Pronouns are a relatively small, closed class of words that function in the place of nouns or noun phrases. They include personal pronouns, demonstrative pronouns, relative pronouns, interrogative pronouns, and some others, mainly indefinite pronouns. The full set of English pronouns is presented in the following table. Nonstandard, informal and archaic forms are in italics.

Nominative; Accusative; Reflexive; Independent genitive; Dependent genitive
(subject): (object); (possessive)
First person: Singular; I; me; myself; mine; my mine (before vowel; archaic) me (esp. BrE)
Plural: we; us; ourselves ourself; ours; our
Second person: Singular; Standard; you; you; yourself; yours; your
Archaic informal: thou; thee; thyself; thine; thy thine (before vowel)
Plural: Standard; you; you; yourselves; yours; your
Archaic: ye; you; yourselves; yours; your
Nonstandard: ye you all y'all youse etc. (see above); ye you all y'all youse; yeerselves y'all's (or y'alls) selves; yeers y'all's (or y'alls); yeer y'all's (or y'alls)
Third person: Singular; Masculine; he; him; himself; his
Feminine: she; her; herself; hers; her
Neuter: it; it; itself; its; its
Epicene: they; them; themselves themself; theirs; their
Plural: they; them; themselves; theirs; their
Generic: Formal; one; one; oneself; one's; one's
Informal: you; you; yourself; yours; your
Wh-: Relative and interrogative; For persons; who; whom who; whose^{†}; whose
Non-personal: what; what
Relative only: which; which; whose
Reciprocal: each other one another
Dummy: there it; it

^{†} Interrogative only.

====Personal====

The personal pronouns of modern standard English are presented in the table above. They are I, you, she, he, it, we, and they. Personal pronouns are so called not because they apply to persons (which other pronouns also do), but because they participate in the system of grammatical "person" (1st, 2nd, 3rd).

**Directives:**
1 – In the passage on English pronouns, why are personal pronouns called "personal"?
2 – Write the next part of the passage on English pronouns, picking up after its final sentence.

**Recorded data:**
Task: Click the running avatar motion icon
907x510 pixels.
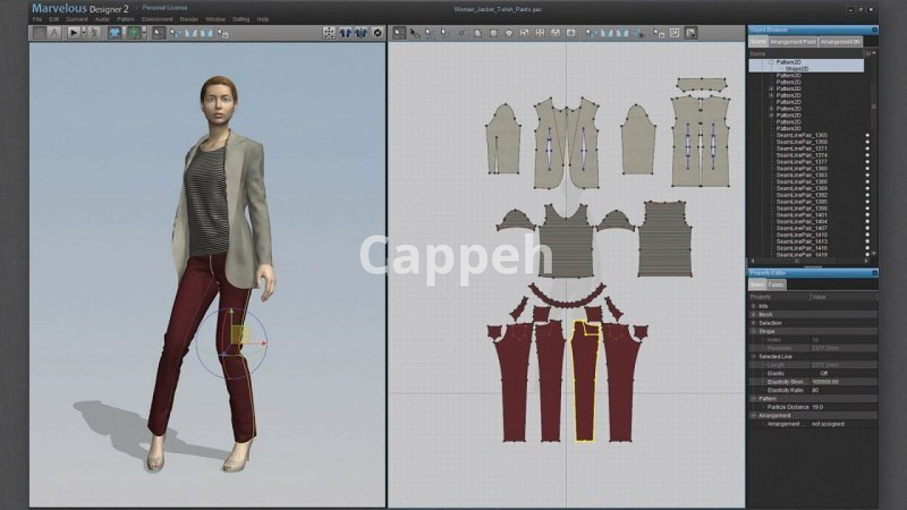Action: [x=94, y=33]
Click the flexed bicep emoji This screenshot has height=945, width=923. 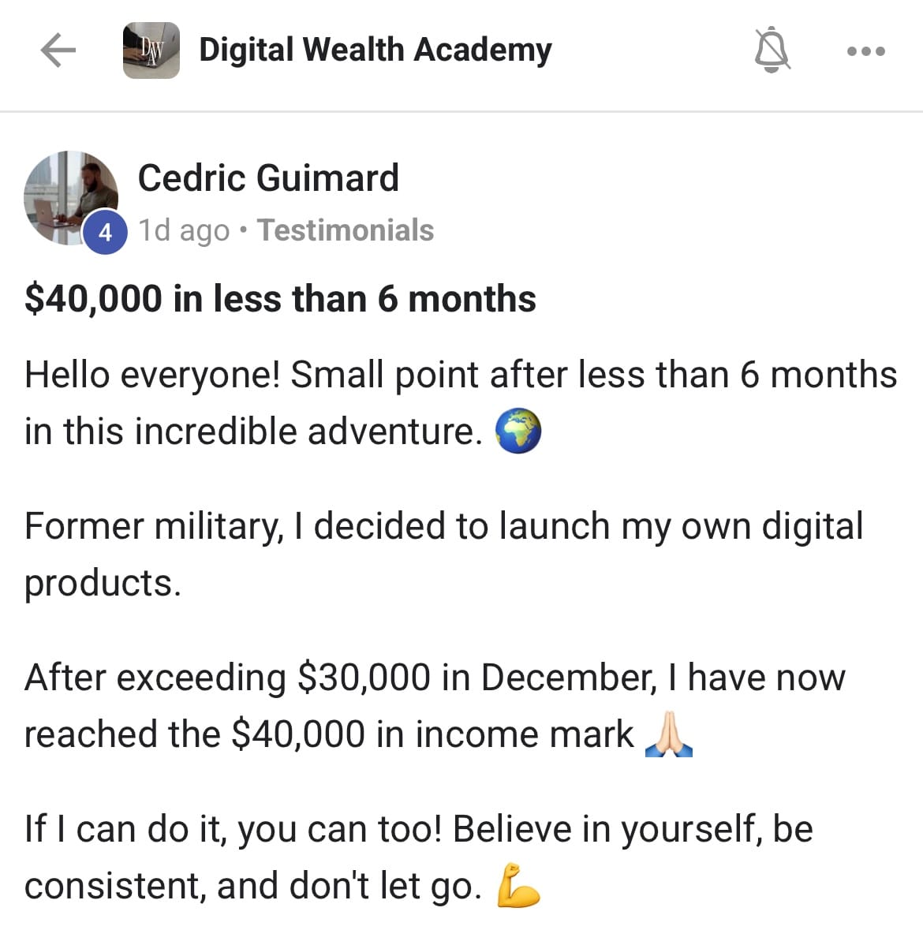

**Answers to the exercises:**
1 – They are called personal because they participate in the system of grammatical person (1st, 2nd, 3rd), not because they apply to persons.

2 –
Second-person forms such as you are used with both singular and plural reference. In the Southern United States, y'all (you all) is used as a plural form, and various other phrases such as you guys are used in other places. An archaic set of second-person pronouns used for singular reference is thou, thee, thyself, thy, thine, which are still used in religious contexts and can be seen in older works, such as Shakespeare's—in such texts, the you set of pronouns are used for plural reference, or with singular reference as a formal V-form. You can also be used as an indefinite pronoun, referring to a person in general (see generic you), compared with the more formal alternative, one (reflexive oneself, possessive one's).

The third-person singular forms are differentiated according to the gender of the referent. For example she is used to refer to a woman, sometimes a female animal, and sometimes an object to which feminine characteristics are attributed, such as a ship or a country. A man, and sometimes a male animal, is referred to using he. In other cases, it can be used. (See Gender in English.) The word it can also be used as a dummy subject, concerning abstract ideas like time, weather, etc., or a dummy object of a verb or preposition.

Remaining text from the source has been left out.